Não vou dizer que no passado não existia violência nos estádios. Presenciei grandes atritos entre torcidas rivais geradas pelo descontrole emocional de torcedores muitas vezes embalados pelo álcool. Mas, era diferente dessa loucura animalesca que hoje leva grupos de torcedores rivais a marcarem encontros para brigar, gerando-se verdadeiras batalhas nas quais não raramente chega-se à perda de vidas. Tudo acertado através da internet em dias de jogos, em locais próximos a estádios, durante as partidas ou até mesmo após o final dos jogos.
Como se vê, não existe segurança nos estádios e torna-se aventura ir a jogos de futebol. Impossível imaginar que um cidadão de bem cuja intenção é a de assistir a um bom jogo sinta-se seguro ao sair de casa para dirigir-se ao estádio. Talvez seja isso que se passa agora pela cabeça do pai que perdeu o filho ontem ao ser atingido por um sinalizador durante uma partida de futebol. Aconteceu durante o jogo do Corinthians contra o San Jose, na Bolívia. Um torcedor do Corinthians fez uso de um sinalizador que atingiu um boliviano que veio a falecer ainda no estádio. Era uma menino de 14 anos de idade e a morte dele vem provocando comoção e muita indignação.
Agora buscam-se culpados, mas nada devolverá aos pais o filho que perderam - bestamente, é bom que se diga. Em todo caso talvez mais essa morte sirva de alerta para que atitudes mais efetivas sejam tomadas no sentido de coibir a violência hoje tão comum em partidas de futebol.
Agressões ao São Paulo FC
Futebol é paixão. Entretanto, nem tudo se justifica sob a desculpa de paixão. Paixões podem transformar-se em ódio, transbordando em atitudes pueris e inconsequentes. As agressões de dirigentes corintianos ao São Paulo Futebol Clube passaram do limite, são irresponsáveis e podem ter consequências terríveis. Dirigentes de grande visibilidade pública, atrás dos quais existe uma enorme massa de torcedores, não podem alimentar rivalidades extracampo, fomentando possíveis retaliações de ambos os lados. Estivéssemos numa sociedade perfeita, absolutamente controlada e livre de violências, os pronunciamentos dos dirigentes corintianos poderiam até ser tomados como piadas de pessoas menos preparadas para os cargos que ocupam. Não é o caso do Brasil, infelizmente, Brasil violento que os dirigentes parecem desconhecer por completo.

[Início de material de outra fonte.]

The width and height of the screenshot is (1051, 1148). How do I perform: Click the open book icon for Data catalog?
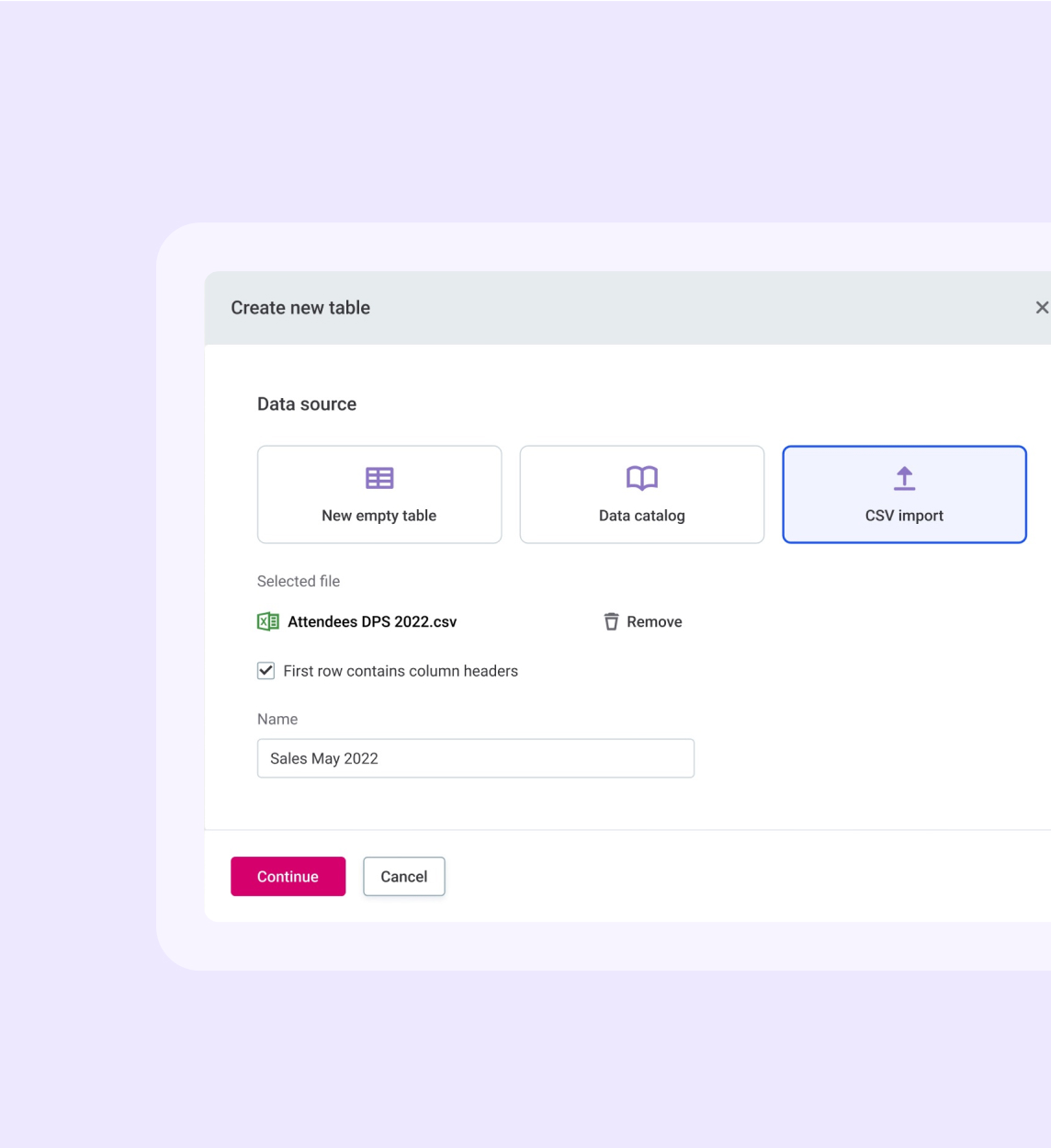642,478
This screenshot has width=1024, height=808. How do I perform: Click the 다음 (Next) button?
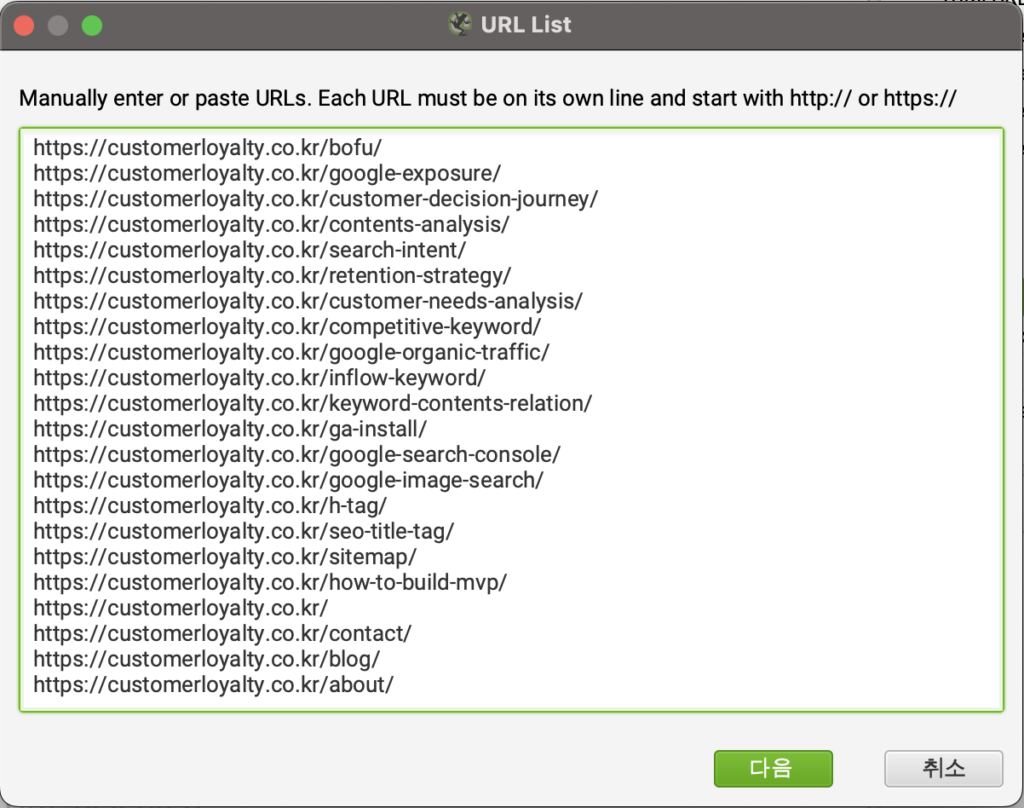(772, 768)
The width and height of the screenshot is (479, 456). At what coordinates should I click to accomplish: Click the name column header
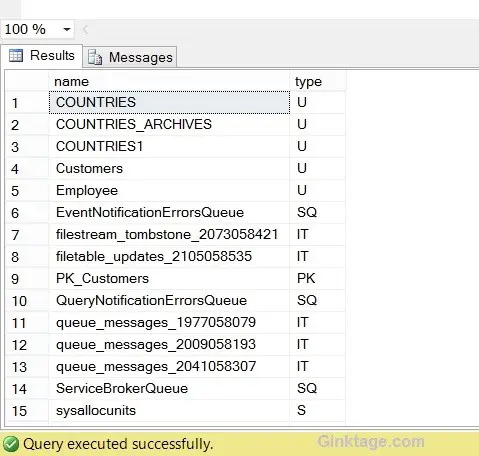point(169,81)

A coisa chegou a um ponto em que o próprio presidente do Corinthians declarou-se culpado, concordando que as provocações passaram do limite. Infelizmente esse tardio reconhecimento não surtiu efeito nos escalões inferiores da administração corintiana. Ontem, durante evento de marketing no Corinthians, um dirigente do clube chamou o Morumbi de “panetone” e os são-paulinos de “torcida de final”. Sobre o Morumbi o dirigente também disse que o “estádio é uma banheira de ofurô ou bolo ou panetone, que depende de ter fruta ou não”. As agressões do dirigente, lamentavelmente, estenderam-se a outros clubes.
É pena. São-paulinos e corintianos são antigos rivais e sempre foi uma delícia alimentar a rivalidade com coisas do futebol. Os grandes clássicos do passado estão vivos nas memórias dos torcedores das duas equipes. O Corinthians campeão do quarto centenário, o São Paulo campeão de 1957 em memorável jogo contra o Corinthians, nomes como os de Zizinho, Canhoteiro, Luisinho – o pequeno polegar corintiano – e inúmeros outros fazem parte de uma galeria maravilhosa para aqueles que amam o verdadeiro futebol.
Seria bom se os atuais dirigentes dos grandes clubes dessem uma olhada no que veio antes deles, nas glórias de suas equipes em várias épocas. Talvez assim agindo repensassem em coisas como respeito e responsabilidade. Não se pode jogar a tradição às feras e assistir sem culpa o embate de novos gladiadores movidos por discursos intolerantes.